Search code examples
pythonjsondictionaryindexingflatten

Python - How can I move a nested json dictionary up to its own index?


I have a json dataset where each item/index can contain 2 nested dictionaries. The problem is that one of these nested dictionaries contains all of the exact key:value pairs as its parent dictionary. To put it in other words, I have a parent "Account" and any time there are "Sub-Accounts" it places the Sub-Accounts in the nested dictionary, and they are never seen as their own standalone item/index.

Here is the sample json of one item/index. Essentially, I need the sub_accounts object to extracted and become its own index. As you can see, it contains all of the same key:value objects as the parent containins the sub_accounts.

    {
        "classification": [
            {
                "classificationId": "Cash",
                "taxonomyId": "accounting.gp"
            }
        ],
        "id": "235",
        "kind": "Real",
        "name": "Checking",
        "sub_accounts": [
            {
                "classification": [
                    {
                        "classificationId": "Cash",
                        "taxonomyId": "accounting.gp"
                    }
                ],
                "id": "236",
                "kind": "Real",
                "name": "Cash Reserve",
                "sub_accounts": []
            }
        ]
    },

I have been able to use json_normalize or even variations of .pop() to accomplish a flattening of data and I have tried to explore other flattening options, but with no luck on the specific task I am trying to accomplish.

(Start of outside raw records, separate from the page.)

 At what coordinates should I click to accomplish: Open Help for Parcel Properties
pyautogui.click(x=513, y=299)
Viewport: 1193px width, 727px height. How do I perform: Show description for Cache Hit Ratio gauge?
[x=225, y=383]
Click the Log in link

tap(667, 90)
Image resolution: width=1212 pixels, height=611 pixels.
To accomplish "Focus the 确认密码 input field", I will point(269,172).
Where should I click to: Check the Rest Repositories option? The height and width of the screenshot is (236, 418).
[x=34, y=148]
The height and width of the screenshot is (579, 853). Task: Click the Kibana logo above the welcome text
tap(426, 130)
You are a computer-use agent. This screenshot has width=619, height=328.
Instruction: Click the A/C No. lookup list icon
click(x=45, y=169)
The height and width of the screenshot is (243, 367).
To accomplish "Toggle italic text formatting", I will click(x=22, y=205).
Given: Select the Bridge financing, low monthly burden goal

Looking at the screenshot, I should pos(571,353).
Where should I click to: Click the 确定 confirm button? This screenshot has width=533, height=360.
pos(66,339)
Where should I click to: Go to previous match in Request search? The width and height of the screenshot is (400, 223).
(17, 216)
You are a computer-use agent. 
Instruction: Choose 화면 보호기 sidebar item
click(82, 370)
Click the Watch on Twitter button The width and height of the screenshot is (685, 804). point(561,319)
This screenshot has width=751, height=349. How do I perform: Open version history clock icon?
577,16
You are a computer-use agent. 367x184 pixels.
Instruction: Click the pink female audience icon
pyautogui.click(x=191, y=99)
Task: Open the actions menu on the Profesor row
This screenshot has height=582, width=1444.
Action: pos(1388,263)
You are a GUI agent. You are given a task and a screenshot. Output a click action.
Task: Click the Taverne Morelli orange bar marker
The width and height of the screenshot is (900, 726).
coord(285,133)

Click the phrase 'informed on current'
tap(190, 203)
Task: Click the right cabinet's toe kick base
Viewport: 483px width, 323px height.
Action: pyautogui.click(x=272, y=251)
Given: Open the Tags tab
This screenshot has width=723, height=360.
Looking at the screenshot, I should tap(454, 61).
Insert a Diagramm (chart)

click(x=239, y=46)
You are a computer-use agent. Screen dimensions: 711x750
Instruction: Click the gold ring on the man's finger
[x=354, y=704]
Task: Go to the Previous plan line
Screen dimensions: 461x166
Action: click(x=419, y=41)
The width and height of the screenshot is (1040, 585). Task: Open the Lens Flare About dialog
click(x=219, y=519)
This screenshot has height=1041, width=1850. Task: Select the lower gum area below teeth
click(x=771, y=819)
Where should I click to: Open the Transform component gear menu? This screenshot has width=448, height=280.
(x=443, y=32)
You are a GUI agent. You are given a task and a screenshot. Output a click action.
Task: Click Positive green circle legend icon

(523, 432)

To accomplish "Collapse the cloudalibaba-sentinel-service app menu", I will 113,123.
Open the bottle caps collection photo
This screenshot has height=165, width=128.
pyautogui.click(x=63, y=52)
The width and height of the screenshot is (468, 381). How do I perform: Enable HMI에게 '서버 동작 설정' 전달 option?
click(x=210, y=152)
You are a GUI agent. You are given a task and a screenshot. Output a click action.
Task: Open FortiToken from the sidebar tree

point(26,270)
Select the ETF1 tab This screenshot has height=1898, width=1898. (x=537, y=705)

Those solutions usually just result with the subaccounts still be associated to the original index.


Solution

  • I don't have a generic answer, but this seems to do what you need:

    raw_data = """                                                                                                                                                                                 
    [                                                                                                                                                                                              
        {                                                                                                                                                                                          
            "classification": [                                                                                                                                                                    
                {                                                                                                                                                                                  
                    "classificationId": "Cash",                                                                                                                                                    
                    "taxonomyId": "accounting.gp"                                                                                                                                                  
                }                                                                                                                                                                                  
            ],                                                                                                                                                                                     
            "id": "235",                                                                                                                                                                           
            "kind": "Real",                                                                                                                                                                        
            "name": "Checking",                                                                                                                                                                    
            "sub_accounts": [                                                                                                                                                                      
                {                                                                                                                                                                                  
                    "classification": [                                                                                                                                                            
                        {                                                                                                                                                                          
                            "classificationId": "Cash",                                                                                                                                            
                            "taxonomyId": "accounting.gp"                                                                                                                                          
                        }                                                                                                                                                                          
                    ],                                                                                                                                                                             
                    "id": "236",                                                                                                                                                                   
                    "kind": "Real",                                                                                                                                                                
                    "name": "Cash Reserve",                                                                                                                                                        
                    "sub_accounts": []                                                                                                                                                             
                }                                                                                                                                                                                  
            ]                                                                                                                                                                                      
        }                                                                                                                                                                                          
    ]                                                                                                                                                                                              
    """                                                                                                                                                                                            
                                                                                                                                                                                                   
    import json                                                                                                                                                                                    
    jdict = json.loads(raw_data)                                                                                                                                                                   
                                                                                                                                                                                                   
    empty_list = list()                                                                                                                                                                            
    result     = list()                                                                                                                                                                            
    for elem in jdict:                                                                                                                                                                             
        sub_elem_list = elem['sub_accounts']                                                                                                                                                       
        elem['sub_accounts'] = empty_list                                                                                                                                                          
        result.append(elem)                                                                                                                                                                        
        for sub_elem in sub_elem_list:                                                                                                                                                             
            result.append(sub_elem)                                                                                                                                                                
                                                                                                                                                                                                   
    print(json.dumps(result, indent=4)) 
    
    output = """
    [
        {
            "classification": [
                {
                    "classificationId": "Cash",
                    "taxonomyId": "accounting.gp"
                }
            ],
            "id": "235",
            "kind": "Real",
            "name": "Checking",
            "sub_accounts": []
        },
        {
            "classification": [
                {
                    "classificationId": "Cash",
                    "taxonomyId": "accounting.gp"
                }
            ],
            "id": "236",
            "kind": "Real",
            "name": "Cash Reserve",
            "sub_accounts": []
        }
    ]
    
    """
    

    When you have nested structures you need to nest your loops. The other answer has recursion, which can cause problems if you're nesting over a thousand recursive calls (so probably not this case). I also assumed that you care about order, preferring the parent's id to be first. Also, if you're trying to get rid of the sub_accounts from the json, then you'd want to pop it from the records, but I again assume that the structure should be maintained.